-- Problem statement --
From the passage about the film A Canção de Lisboa, reproduce everything from "A Canção de Lisboa (lit." down to "and Zizi Cosme." word for word.

-- Excerpted text --
■ ■ ■ ■ ■
A Canção de Lisboa (lit. The Song of Lisbon) is a 1933 Portuguese musical comedy film, directed by José Cottinelli Telmo, and starring Vasco Santana, Beatriz Costa, António Silva, Alfredo Silva, Ana Maria, Artur Rodrigues, Coralia Escobar, Eduardo Fernandes, Elvira Coutinho, Fernanda Campos, Francisco Costa, Henrique Alves, Ivone Fernandes, José Victor, Júlia da Assunção, Manoel de Oliveira, Manuel Santos Carvalho, Maria Albertina, Maria da Luz, Silvestre Alegrim, Sofia Santos, Teresa Gomes and Zizi Cosme.

It was the second Portuguese sound feature film (the first was A Severa; a 1931 biopic of the fado singer Maria Severa Onofriana). In fact, A Canção de Lisboa was the first sound feature fully produced in Portugal, in the labs of Lisboa Filme and with Tobis equipment. A Canção de Lisboa premiered at the São Luís Theatre in Lisbon on 7 November 1933, the first in a long line of popular comedies generically referred to as the comédia à portuguesa.
■ ■ ■ ■ ■
-- Information provided --
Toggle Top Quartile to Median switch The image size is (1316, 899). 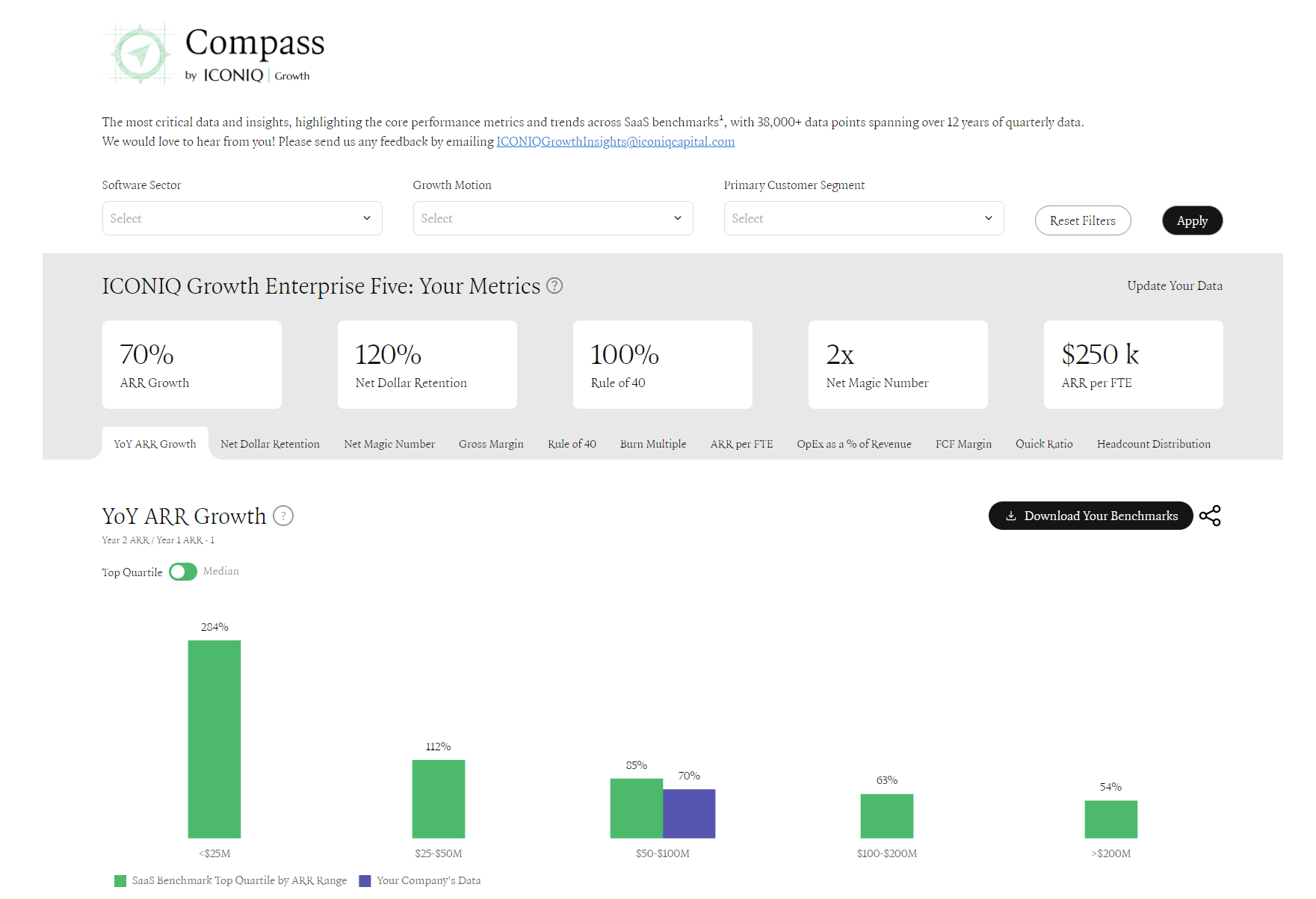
■ ■ ■ ■ ■
-- Response below --
A Canção de Lisboa (lit. The Song of Lisbon) is a 1933 Portuguese musical comedy film, directed by José Cottinelli Telmo, and starring Vasco Santana, Beatriz Costa, António Silva, Alfredo Silva, Ana Maria, Artur Rodrigues, Coralia Escobar, Eduardo Fernandes, Elvira Coutinho, Fernanda Campos, Francisco Costa, Henrique Alves, Ivone Fernandes, José Victor, Júlia da Assunção, Manoel de Oliveira, Manuel Santos Carvalho, Maria Albertina, Maria da Luz, Silvestre Alegrim, Sofia Santos, Teresa Gomes and Zizi Cosme.